Já declarei várias vezes que o primeiro artigo de um colaborador na Folha da Manhã foi meu. Exatamente no dia 8 de janeiro de 1978, ele foi publicado. Ainda em caráter experimental, o jornal não era editado diariamente. Na segunda edição, dois dias depois, foi publicada a continuação do artigo. Demorou até que eu aprendesse a escrever para leitores leigos. Alguns artigos tinham o caráter de crônica. Alguns deles me causaram processos judiciais. Talvez, essa seja a prova mais cabal da liberdade que Aluysio Cardoso Barbosa me dava no jornal que ele dirigia.
Um dos artigos que mais me agradaram relatava uma corrida na rua em que fui parado por três políticos que falaram horrores de Garotinho, enquanto eu o defendia, a ponto de parar na cadeia por uma luta corporal com um fanático admirador seu. Eu dizia tudo o que pensava de Garotinho como se fosse outra pessoa. Se não fosse Aluysio, o artigo não teria saído. Ele se criou no regime autoritário militar, mas prezava muito pela liberdade de imprensa, como bom jornalista que era.
Contudo, ele farejava perigo muito melhor do que eu. Ele sabia o que poderia me causar problemas e conversava comigo para que eu mesmo avaliasse os riscos. Quase sempre, ele deixava a decisão a meu cargo. Reconheço que passei dos limites certa vez e ele solicitou que eu parasse de escrever. Na verdade, eu não estava bem emocionalmente e me tornei indelicado.
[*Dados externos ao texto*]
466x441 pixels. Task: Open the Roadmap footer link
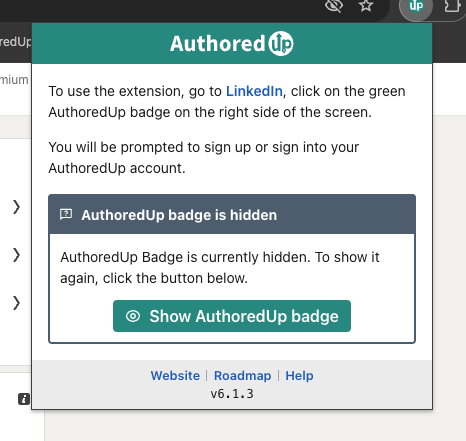tap(243, 376)
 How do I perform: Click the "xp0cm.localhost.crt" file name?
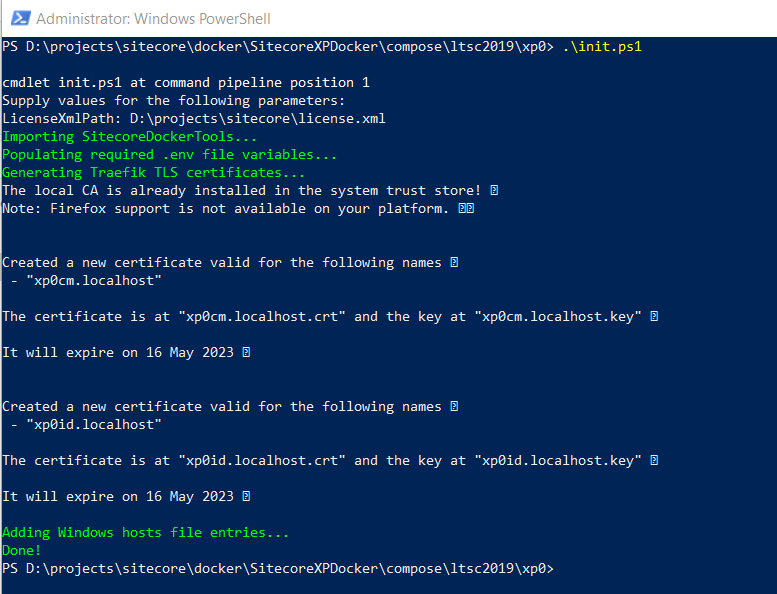[261, 316]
Então, seu filho Aluysio Abreu Barbosa trabalhou para que eu voltasse ao jornal. Um ano depois, voltei a escrever e publicar. Foi um ano difícil, pois preciso escrever para me sentir bem. Posteriormente, Aluysio filho me convidou a escrever um artigo de 60 linhas aos domingos na Folha Dois, parte nobre do jornal em dia nobre. Passei a frequentar outros dias fazendo crítica de cinema e considerações sobre cultura.
Hoje, estou naquela idade em que os amigos começam a morrer. Aluysio pai e Fernandinho Gomes se foram. As gerações não entram e saem em bloco da vida. Entram e saem aos poucos. Minha geração não é diferente. Várias pessoas chegaram depois de mim. Várias saíram antes. Várias virão e sairão depois de mim. Mas o jornal fica.